Plan to add 2,600 homes in Monrovia ignites info campaign

Some people make a plan to act; a plan made Pam Abramson act.

When the Monrovia resident discovered 2,600 houses, more children and commercial development were planned for her community, she and her friend Amy Reyes went into action.

In January, they founded RALE, Residents Against Landsdale Expansion.

Abramson and her husband moved to Monrovia four years ago to get away from the crowded life in her native Montgomery County, but close enough for him to commute to his job in Gaithersburg. She gradually left her teaching work in the Montgomery County public schools to be at home full time with their daughter.

“Having a child is what prompted me to move out,” she said.

Monrovia had a setting like Darnestown, where Abramson grew up, she said: a place for bike riding and nature exploration. In the 1970s, she watched Montgomery County change in ways she hoped to see Frederick County avoid.

“It was like, poof … plop a shopping center down here.

“They didn’t listen to the people (in Montgomery County). They didn’t involve the people,” she said. “Now, in my opinion, it’s overpopulated.

“My whole thing has been the scale of development,” she said.

Several months ago, she and Reyes became aware of the Landsdale and Monrovia Town Center developments, which together will put 2,600 houses on 1,160 acres, and add 280,000 square feet of commercial space in the Monrovia area.

Abramson and Reyes discovered that many neighbors knew little about what was happening. The two knocked on doors, printed fliers out of their basements, put up signs and created a Facebook page, www.face book.com/RALE.Monrovia.

She and Abramson believe they have done some good since the county has scheduled open house information sessions with several neighborhoods affected by new projects. The first was in Monrovia last week.

“It would have been nice if the county had done this same ‘open house’ before Landsdale was approved,” Reyes said in an email. “Seems like the cart put before the horse.”

They were not looking for a fight, but that is what they got.
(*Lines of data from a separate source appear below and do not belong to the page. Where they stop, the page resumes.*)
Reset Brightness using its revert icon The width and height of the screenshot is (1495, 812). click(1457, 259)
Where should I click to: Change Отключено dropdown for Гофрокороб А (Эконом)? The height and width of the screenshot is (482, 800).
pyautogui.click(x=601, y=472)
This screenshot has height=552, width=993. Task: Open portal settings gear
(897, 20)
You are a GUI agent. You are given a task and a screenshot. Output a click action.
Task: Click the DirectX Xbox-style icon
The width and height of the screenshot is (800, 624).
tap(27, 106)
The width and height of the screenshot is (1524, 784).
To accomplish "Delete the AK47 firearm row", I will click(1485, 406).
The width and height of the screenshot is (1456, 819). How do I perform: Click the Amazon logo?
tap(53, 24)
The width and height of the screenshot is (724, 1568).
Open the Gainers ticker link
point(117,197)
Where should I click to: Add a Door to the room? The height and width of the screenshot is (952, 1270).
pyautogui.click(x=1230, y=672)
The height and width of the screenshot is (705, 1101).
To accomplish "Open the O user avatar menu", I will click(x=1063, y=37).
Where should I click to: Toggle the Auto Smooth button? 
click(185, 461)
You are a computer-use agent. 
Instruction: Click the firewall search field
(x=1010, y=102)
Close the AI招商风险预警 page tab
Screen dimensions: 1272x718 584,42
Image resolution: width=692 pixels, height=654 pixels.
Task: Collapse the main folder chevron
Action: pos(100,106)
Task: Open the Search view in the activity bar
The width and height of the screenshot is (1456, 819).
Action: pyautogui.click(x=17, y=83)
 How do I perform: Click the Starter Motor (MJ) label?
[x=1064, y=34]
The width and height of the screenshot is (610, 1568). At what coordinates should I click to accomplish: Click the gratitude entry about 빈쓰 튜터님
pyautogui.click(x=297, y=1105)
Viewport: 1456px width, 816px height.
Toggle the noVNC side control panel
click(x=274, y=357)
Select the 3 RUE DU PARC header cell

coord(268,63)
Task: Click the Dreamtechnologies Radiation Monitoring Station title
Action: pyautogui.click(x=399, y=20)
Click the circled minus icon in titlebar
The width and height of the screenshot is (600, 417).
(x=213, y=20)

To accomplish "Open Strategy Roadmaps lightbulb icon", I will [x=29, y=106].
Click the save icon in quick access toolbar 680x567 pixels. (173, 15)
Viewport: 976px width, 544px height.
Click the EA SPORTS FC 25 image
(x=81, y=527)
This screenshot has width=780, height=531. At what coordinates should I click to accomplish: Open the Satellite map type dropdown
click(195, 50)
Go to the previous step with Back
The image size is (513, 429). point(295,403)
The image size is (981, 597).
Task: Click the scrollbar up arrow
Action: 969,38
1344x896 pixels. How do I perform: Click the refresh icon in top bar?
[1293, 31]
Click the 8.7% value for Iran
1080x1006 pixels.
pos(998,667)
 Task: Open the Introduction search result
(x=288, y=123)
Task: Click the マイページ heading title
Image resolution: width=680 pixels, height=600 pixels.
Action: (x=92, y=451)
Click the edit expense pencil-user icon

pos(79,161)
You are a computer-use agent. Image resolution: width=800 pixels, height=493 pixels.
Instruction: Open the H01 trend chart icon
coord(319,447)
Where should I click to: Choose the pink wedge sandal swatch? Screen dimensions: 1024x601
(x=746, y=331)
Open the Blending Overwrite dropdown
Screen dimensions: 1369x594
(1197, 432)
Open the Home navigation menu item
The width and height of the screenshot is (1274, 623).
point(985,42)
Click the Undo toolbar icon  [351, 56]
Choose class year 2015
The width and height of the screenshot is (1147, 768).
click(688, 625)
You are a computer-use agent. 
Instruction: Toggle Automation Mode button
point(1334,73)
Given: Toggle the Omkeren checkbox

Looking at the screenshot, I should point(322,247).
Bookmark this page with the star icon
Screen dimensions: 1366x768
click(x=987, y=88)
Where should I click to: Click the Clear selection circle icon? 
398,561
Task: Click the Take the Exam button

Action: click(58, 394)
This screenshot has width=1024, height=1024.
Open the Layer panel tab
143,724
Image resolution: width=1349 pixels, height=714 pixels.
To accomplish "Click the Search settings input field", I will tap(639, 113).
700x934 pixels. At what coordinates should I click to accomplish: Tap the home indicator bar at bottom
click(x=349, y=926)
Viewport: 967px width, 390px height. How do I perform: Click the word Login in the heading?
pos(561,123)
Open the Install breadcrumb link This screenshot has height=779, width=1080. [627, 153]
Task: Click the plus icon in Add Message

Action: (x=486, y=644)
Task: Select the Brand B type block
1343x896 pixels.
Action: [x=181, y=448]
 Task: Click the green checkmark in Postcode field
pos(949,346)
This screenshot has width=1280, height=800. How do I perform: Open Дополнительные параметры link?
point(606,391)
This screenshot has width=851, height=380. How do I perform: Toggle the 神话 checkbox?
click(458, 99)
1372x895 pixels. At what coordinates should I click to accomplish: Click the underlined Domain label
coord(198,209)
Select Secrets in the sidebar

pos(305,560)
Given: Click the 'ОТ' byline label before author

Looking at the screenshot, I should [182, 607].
Someone has been taking RALE signs from private property and hacked into personal information on Facebook and email accounts, Abramson said.

“That’s just dirty,” she said. “It’s been a little bit scary.”

“I guess we are hitting a nerve with someone who feels we are a threat,” Reyes said.

“Our goal is to inform and involve the public,” Abramson said. “We don’t want to use this to divide the community.”